## Task description
Write out exactly the lines from the start of the entries through the one that contains "Task: Click the scrollbar right arrow", including both.

BEGIN Dataset

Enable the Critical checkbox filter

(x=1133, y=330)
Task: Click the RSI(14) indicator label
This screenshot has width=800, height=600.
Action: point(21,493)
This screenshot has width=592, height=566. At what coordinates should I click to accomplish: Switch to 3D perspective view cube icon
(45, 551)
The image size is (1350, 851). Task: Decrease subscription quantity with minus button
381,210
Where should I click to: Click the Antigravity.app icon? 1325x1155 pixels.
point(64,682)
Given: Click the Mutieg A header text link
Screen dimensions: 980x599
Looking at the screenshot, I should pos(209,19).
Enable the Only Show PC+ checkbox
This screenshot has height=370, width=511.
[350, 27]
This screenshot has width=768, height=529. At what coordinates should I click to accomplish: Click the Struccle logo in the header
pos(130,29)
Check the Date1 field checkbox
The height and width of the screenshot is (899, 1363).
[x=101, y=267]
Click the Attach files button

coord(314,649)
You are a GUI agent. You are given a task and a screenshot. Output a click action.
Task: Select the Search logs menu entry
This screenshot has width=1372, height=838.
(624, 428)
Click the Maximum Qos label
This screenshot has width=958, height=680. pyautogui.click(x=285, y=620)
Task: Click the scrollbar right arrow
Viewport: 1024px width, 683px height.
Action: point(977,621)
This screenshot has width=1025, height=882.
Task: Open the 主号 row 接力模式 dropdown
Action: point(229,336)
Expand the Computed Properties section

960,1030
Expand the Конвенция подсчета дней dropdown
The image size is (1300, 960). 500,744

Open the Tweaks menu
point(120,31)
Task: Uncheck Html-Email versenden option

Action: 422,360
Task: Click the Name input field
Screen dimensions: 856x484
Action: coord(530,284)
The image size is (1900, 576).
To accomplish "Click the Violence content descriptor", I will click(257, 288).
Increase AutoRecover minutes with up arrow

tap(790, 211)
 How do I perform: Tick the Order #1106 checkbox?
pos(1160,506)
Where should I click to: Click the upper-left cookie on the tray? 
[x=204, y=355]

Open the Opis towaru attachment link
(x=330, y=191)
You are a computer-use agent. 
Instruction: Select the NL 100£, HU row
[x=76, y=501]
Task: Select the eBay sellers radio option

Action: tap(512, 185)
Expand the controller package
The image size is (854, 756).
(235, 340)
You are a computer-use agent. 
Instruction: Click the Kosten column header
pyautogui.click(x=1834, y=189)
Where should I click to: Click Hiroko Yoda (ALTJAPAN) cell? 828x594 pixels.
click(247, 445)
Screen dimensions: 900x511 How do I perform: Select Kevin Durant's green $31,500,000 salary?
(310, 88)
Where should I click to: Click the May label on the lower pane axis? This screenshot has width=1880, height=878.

END Dataset

## Task result
Enable the Critical checkbox filter

(x=1133, y=330)
Task: Click the RSI(14) indicator label
This screenshot has width=800, height=600.
Action: point(21,493)
This screenshot has width=592, height=566. At what coordinates should I click to accomplish: Switch to 3D perspective view cube icon
(45, 551)
The image size is (1350, 851). Task: Decrease subscription quantity with minus button
381,210
Where should I click to: Click the Antigravity.app icon? 1325x1155 pixels.
point(64,682)
Given: Click the Mutieg A header text link
Screen dimensions: 980x599
Looking at the screenshot, I should pos(209,19).
Enable the Only Show PC+ checkbox
This screenshot has height=370, width=511.
[350, 27]
This screenshot has width=768, height=529. At what coordinates should I click to accomplish: Click the Struccle logo in the header
pos(130,29)
Check the Date1 field checkbox
The height and width of the screenshot is (899, 1363).
[x=101, y=267]
Click the Attach files button

coord(314,649)
You are a GUI agent. You are given a task and a screenshot. Output a click action.
Task: Select the Search logs menu entry
This screenshot has width=1372, height=838.
(624, 428)
Click the Maximum Qos label
This screenshot has width=958, height=680. pyautogui.click(x=285, y=620)
Task: Click the scrollbar right arrow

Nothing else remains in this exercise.